*** Data listing

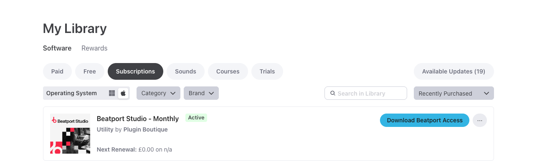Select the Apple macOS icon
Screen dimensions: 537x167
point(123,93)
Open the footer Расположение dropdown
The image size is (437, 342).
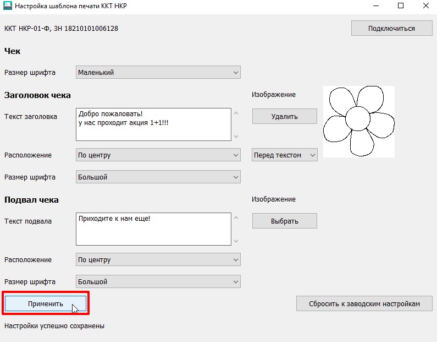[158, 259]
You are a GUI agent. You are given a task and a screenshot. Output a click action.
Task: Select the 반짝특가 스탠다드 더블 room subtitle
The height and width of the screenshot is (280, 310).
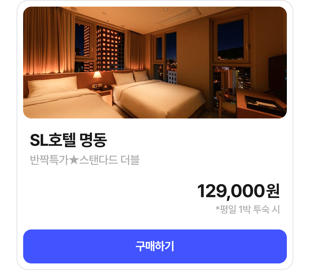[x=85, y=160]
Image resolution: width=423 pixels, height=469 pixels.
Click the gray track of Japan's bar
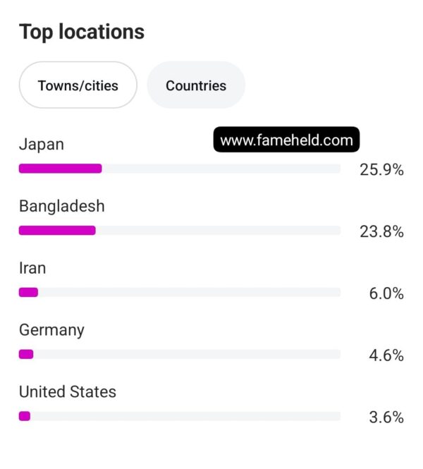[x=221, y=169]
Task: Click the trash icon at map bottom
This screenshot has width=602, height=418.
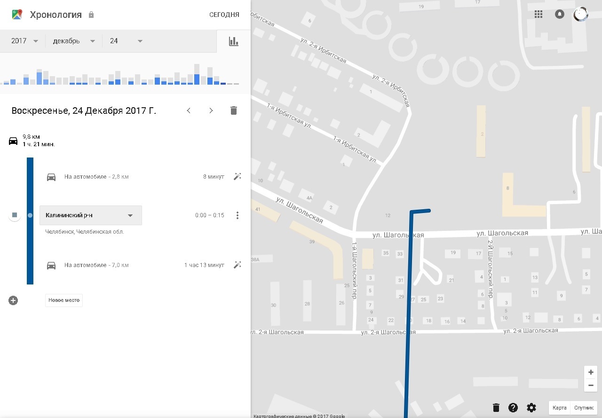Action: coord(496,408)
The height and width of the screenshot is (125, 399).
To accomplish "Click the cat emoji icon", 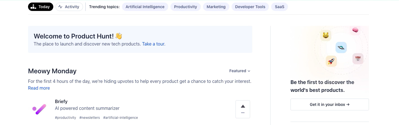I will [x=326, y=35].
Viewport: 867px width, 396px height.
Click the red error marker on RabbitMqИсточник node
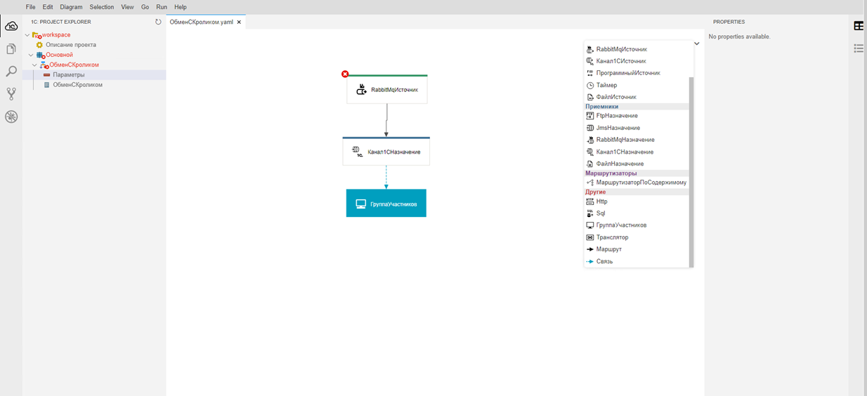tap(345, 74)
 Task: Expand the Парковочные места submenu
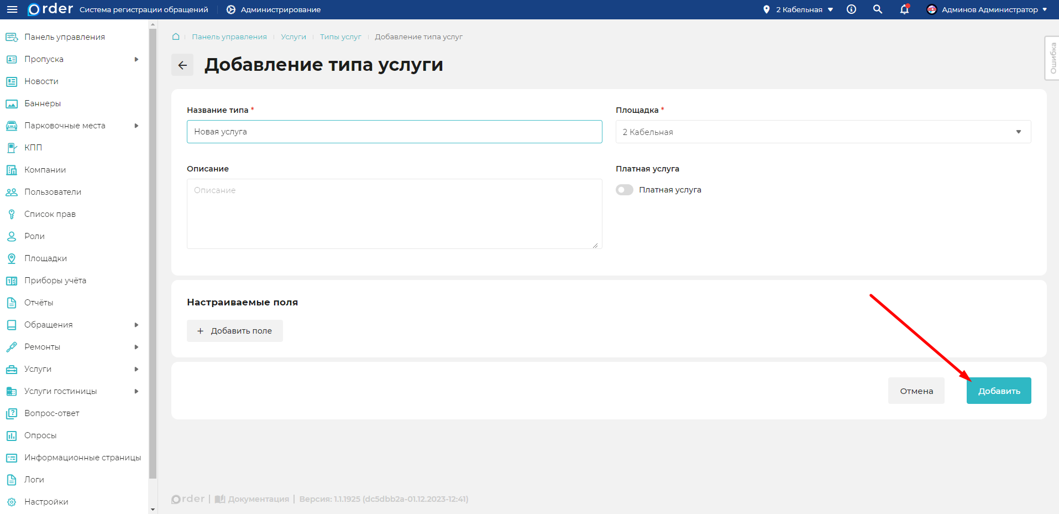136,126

******

§ **Aim of the task**: Pictures excluded, return exactly the lines from the one with "Viewport: 867px width, 396px height." through the final line of the entries above, both included.

§ **Expected answer**:
Viewport: 867px width, 396px height.
Click the red error marker on RabbitMqИсточник node
tap(345, 74)
 Task: Expand the Парковочные места submenu
136,126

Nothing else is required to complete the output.